Chapter 5: Cryptocurrency Wallets and Security
Haiyue
16min
Chapter 5: Cryptocurrency Wallets and Security
Learning Objectives
- Understand wallet working principles
- Master the differences between hot wallets and cold wallets
- Learn private key, public key, and mnemonic phrase management
- Understand common security threats and protective measures
Basic Wallet Principles
Key Pair Generation and Management
Cryptocurrency wallets are essentially tools for managing key pairs and addresses:
import hashlib
import secrets
import hmac
from typing import List, Tuple, Dict
from dataclasses import dataclass
@dataclass
class KeyPair:
"""Key pair"""
private_key: str
public_key: str
address: str
class CryptographicWallet:
"""Cryptocurrency wallet"""
def __init__(self, entropy_bits: int = 128):
"""
Initialize wallet
entropy_bits: Entropy bits (128, 256, etc.)
"""
self.entropy_bits = entropy_bits
self.master_seed = None
self.mnemonic = None
self.accounts: Dict[str, KeyPair] = {}
def generate_mnemonic(self, language: str = "english") -> List[str]:
"""Generate mnemonic phrase"""
# Generate random entropy
entropy = secrets.randbits(self.entropy_bits)

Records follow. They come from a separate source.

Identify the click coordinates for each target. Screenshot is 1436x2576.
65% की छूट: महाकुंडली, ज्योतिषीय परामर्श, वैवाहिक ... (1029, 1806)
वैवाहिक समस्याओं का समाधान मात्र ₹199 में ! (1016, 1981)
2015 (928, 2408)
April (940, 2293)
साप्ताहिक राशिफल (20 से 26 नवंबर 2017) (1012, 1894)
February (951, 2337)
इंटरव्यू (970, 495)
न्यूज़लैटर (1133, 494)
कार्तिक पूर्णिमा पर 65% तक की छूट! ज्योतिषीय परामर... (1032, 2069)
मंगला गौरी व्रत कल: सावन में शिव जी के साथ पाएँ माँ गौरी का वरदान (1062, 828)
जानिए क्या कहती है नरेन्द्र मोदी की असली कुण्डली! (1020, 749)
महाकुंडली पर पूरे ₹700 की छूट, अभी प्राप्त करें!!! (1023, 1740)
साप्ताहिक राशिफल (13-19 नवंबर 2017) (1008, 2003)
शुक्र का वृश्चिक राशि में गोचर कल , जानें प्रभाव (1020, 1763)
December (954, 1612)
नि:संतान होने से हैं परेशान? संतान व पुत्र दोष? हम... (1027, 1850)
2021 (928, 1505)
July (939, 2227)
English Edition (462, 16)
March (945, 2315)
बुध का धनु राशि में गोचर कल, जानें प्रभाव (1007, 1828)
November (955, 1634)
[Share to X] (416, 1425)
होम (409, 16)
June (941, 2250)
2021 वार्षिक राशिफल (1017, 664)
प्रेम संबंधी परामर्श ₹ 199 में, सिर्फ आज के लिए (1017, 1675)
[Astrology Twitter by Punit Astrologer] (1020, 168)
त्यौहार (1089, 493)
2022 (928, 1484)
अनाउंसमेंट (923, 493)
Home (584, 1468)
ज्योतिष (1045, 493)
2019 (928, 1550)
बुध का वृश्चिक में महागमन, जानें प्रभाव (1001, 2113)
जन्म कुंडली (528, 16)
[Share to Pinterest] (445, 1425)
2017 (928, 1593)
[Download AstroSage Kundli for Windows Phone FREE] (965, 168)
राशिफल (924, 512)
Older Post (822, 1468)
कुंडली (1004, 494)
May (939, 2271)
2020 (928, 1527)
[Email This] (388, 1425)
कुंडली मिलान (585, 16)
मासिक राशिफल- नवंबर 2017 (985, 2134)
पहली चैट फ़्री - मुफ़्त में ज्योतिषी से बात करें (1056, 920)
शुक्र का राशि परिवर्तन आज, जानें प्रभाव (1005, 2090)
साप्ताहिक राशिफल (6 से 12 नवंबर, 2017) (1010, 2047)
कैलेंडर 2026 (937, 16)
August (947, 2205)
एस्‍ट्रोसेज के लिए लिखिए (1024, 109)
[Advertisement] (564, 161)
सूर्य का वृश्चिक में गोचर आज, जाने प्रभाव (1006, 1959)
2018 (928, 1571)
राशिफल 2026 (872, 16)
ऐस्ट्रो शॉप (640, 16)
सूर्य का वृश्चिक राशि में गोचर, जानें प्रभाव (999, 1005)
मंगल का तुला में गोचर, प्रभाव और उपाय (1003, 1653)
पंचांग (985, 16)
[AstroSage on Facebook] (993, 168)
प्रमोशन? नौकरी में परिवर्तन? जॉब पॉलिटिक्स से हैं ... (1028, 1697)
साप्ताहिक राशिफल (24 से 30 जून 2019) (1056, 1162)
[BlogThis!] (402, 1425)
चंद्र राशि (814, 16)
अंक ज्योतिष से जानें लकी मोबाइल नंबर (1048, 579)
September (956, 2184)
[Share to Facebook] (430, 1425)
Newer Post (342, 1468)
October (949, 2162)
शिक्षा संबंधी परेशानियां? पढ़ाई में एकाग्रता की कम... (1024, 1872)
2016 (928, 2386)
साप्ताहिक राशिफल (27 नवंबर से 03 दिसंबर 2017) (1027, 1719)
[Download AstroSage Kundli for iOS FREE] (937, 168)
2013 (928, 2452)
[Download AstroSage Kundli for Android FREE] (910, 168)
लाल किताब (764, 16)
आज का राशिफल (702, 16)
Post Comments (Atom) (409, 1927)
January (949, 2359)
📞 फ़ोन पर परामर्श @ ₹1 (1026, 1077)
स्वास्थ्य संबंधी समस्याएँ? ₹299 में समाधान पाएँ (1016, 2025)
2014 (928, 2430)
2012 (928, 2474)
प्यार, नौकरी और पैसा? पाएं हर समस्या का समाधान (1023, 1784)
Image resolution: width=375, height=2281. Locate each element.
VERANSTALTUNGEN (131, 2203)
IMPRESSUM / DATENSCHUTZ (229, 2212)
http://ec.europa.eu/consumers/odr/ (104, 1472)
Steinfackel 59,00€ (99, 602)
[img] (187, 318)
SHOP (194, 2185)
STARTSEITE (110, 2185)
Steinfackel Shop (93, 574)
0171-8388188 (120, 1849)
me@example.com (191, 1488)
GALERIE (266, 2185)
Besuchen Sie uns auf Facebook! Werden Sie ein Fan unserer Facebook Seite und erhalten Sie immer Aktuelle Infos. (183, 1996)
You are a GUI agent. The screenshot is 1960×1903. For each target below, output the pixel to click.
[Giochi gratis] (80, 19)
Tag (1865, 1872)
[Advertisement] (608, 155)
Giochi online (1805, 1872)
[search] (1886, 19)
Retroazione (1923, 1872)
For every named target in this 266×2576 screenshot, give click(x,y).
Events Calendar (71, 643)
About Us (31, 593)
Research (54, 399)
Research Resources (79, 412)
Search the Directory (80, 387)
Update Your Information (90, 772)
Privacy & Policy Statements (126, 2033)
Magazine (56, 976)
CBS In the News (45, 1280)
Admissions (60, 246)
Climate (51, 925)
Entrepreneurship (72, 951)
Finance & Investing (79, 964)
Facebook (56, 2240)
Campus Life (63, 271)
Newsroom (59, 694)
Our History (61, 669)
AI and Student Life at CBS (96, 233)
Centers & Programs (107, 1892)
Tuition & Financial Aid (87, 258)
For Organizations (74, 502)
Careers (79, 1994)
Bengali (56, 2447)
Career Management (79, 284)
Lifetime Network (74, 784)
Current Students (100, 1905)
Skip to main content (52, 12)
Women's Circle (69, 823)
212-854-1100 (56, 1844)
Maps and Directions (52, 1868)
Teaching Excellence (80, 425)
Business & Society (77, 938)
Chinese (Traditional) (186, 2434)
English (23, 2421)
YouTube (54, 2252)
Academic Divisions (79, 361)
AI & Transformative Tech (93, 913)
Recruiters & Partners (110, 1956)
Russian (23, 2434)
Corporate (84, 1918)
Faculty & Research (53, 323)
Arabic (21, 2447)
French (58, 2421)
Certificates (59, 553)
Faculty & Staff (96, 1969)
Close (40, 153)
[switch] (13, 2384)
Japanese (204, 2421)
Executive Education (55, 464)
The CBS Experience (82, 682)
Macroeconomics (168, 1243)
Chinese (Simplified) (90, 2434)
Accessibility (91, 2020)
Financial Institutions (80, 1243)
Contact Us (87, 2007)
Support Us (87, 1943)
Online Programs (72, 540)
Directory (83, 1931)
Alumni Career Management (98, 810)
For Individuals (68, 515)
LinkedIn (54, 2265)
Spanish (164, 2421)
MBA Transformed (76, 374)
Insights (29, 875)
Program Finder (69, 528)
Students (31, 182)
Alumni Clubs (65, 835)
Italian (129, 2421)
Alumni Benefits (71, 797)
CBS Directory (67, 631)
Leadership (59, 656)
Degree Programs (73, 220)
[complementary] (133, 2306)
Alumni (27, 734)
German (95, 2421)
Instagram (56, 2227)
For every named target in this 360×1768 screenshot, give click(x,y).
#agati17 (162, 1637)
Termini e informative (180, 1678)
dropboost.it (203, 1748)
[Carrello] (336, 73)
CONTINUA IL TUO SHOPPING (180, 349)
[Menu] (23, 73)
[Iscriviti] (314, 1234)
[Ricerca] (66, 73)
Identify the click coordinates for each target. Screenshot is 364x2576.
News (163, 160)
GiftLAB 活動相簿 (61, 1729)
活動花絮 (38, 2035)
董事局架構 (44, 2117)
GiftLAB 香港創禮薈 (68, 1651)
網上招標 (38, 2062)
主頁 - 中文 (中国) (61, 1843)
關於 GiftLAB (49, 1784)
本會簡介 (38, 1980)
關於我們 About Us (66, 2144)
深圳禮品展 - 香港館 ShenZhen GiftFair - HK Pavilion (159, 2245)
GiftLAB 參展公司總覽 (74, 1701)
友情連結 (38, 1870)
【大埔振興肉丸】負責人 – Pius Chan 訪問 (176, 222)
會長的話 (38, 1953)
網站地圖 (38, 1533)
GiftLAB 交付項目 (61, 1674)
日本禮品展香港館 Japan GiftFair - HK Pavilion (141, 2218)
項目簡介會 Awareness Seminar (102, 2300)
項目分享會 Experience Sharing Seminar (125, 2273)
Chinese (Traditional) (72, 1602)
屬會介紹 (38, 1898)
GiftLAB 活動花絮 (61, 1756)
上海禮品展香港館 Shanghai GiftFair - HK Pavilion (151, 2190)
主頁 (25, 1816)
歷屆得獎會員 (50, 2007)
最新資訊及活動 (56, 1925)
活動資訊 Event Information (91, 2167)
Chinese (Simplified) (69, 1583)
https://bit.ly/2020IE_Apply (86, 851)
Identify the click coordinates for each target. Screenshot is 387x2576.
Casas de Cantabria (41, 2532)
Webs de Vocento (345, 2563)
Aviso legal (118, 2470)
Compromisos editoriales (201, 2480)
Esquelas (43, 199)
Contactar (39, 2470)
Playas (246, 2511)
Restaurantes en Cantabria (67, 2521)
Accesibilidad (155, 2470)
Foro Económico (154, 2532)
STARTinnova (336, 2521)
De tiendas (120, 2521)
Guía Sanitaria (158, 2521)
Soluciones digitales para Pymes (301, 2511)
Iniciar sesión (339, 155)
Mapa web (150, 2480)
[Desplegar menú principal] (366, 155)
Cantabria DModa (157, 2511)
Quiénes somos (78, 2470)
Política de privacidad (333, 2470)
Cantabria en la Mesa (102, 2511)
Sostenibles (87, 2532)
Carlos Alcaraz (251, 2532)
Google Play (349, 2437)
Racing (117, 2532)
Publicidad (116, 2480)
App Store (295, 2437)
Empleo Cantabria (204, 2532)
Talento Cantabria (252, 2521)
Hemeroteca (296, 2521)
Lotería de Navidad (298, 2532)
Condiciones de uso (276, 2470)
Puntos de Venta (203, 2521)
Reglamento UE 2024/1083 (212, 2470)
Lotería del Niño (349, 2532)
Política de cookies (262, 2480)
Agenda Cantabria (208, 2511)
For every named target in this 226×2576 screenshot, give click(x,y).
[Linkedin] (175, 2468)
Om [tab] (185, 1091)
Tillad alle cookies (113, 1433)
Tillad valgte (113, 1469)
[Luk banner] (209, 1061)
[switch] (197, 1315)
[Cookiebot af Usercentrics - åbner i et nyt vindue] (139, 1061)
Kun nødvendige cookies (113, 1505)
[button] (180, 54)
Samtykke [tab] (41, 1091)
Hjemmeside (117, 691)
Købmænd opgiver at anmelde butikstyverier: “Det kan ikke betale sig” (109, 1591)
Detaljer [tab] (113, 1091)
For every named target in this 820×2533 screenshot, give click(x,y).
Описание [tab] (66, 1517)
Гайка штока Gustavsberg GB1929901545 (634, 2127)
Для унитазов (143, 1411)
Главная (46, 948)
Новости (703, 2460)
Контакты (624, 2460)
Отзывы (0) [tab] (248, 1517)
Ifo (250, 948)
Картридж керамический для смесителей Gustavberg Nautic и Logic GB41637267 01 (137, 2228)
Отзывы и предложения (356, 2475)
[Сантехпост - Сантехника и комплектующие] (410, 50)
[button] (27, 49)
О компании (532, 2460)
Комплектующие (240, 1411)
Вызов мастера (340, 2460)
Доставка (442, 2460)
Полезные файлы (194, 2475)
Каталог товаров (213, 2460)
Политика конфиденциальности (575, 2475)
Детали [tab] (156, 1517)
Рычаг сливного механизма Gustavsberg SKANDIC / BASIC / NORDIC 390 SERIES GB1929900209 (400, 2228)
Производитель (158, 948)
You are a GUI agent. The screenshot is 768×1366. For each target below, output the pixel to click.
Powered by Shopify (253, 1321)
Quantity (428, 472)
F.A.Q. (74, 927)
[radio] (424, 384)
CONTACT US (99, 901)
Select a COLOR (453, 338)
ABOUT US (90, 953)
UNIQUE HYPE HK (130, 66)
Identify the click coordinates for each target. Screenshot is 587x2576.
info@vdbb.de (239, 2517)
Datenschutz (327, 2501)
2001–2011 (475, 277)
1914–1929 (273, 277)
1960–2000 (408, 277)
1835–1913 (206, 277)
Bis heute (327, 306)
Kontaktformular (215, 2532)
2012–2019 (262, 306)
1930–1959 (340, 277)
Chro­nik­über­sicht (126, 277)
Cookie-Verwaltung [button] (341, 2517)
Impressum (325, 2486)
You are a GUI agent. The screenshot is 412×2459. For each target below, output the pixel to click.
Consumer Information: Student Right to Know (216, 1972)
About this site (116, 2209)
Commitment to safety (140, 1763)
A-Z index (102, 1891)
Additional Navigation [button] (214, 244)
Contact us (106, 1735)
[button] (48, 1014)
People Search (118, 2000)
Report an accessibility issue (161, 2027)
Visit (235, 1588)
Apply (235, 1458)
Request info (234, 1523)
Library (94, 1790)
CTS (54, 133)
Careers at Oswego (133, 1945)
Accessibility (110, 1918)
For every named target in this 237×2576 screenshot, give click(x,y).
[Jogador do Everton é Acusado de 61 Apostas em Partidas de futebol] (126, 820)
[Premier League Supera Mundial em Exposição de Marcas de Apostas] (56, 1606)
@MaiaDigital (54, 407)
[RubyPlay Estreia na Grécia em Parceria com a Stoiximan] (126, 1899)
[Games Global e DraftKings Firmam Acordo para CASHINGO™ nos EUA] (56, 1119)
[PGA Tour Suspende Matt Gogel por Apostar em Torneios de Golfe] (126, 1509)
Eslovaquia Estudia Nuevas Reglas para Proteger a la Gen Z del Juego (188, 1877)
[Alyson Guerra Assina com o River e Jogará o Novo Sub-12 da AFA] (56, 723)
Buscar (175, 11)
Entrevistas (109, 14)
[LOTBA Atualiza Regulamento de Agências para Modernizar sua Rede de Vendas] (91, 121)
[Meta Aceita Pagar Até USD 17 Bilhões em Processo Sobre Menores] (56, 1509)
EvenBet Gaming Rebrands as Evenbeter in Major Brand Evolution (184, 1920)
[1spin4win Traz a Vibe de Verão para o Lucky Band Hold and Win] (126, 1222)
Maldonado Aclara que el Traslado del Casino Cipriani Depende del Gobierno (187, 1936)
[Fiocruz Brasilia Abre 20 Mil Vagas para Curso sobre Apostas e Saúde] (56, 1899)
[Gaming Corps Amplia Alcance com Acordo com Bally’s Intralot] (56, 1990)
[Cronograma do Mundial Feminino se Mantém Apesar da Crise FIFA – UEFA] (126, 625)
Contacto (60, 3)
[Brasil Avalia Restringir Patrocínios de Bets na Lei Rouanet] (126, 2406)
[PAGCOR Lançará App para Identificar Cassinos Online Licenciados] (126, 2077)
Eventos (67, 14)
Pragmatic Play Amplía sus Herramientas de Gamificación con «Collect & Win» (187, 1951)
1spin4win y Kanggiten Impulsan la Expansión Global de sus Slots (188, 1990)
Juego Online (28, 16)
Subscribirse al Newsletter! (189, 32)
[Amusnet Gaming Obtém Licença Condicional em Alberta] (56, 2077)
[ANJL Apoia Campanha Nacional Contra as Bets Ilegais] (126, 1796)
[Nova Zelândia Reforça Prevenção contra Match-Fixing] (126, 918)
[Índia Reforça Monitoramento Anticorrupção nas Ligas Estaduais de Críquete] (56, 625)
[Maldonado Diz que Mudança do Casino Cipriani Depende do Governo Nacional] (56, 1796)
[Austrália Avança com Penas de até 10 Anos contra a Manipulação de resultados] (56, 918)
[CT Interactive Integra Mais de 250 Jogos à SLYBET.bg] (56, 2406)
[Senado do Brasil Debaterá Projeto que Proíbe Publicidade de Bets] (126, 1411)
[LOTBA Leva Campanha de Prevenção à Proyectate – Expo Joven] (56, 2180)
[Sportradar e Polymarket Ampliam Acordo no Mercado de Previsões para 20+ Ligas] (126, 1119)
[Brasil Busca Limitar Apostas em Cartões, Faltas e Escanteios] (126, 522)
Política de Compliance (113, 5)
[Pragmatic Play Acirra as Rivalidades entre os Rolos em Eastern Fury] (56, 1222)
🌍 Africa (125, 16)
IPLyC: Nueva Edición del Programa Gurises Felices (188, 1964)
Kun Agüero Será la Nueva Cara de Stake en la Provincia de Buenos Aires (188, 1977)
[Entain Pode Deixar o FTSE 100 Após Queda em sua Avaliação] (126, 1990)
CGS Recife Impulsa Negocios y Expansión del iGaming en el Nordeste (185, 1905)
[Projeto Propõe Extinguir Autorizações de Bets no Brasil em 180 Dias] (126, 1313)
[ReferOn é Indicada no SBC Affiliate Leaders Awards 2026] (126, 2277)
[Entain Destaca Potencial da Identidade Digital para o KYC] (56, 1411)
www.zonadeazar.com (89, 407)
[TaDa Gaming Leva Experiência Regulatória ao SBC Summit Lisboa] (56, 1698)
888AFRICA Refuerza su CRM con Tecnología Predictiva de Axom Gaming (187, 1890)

entropy_bytes = entropy.to_bytes(self.entropy_bits // 8, 'big')
# Calculate checksum
checksum_bits = self.entropy_bits // 32
hash_bytes = hashlib.sha256(entropy_bytes).digest()
checksum = int.from_bytes(hash_bytes, 'big') >> (256 - checksum_bits)
# Combine entropy and checksum
total_bits = self.entropy_bits + checksum_bits
combined = (entropy << checksum_bits) | checksum
# Convert to mnemonic words (simplified implementation)
word_count = total_bits // 11
mnemonic_words = []
# Simplified BIP39 word list
bip39_words = [
"abandon", "ability", "able", "about", "above", "absent", "absorb",
"abstract", "absurd", "abuse", "access", "accident", "account",
"accuse", "achieve", "acid", "acoustic", "acquire", "across", "act",
"action", "actor", "actress", "actual", "adapt", "add", "addict"
] * 80
for i in range(word_count):
word_index = (combined >> (total_bits - (i + 1) * 11)) & 0x7FF
word_index = word_index % len(bip39_words)
mnemonic_words.append(bip39_words[word_index])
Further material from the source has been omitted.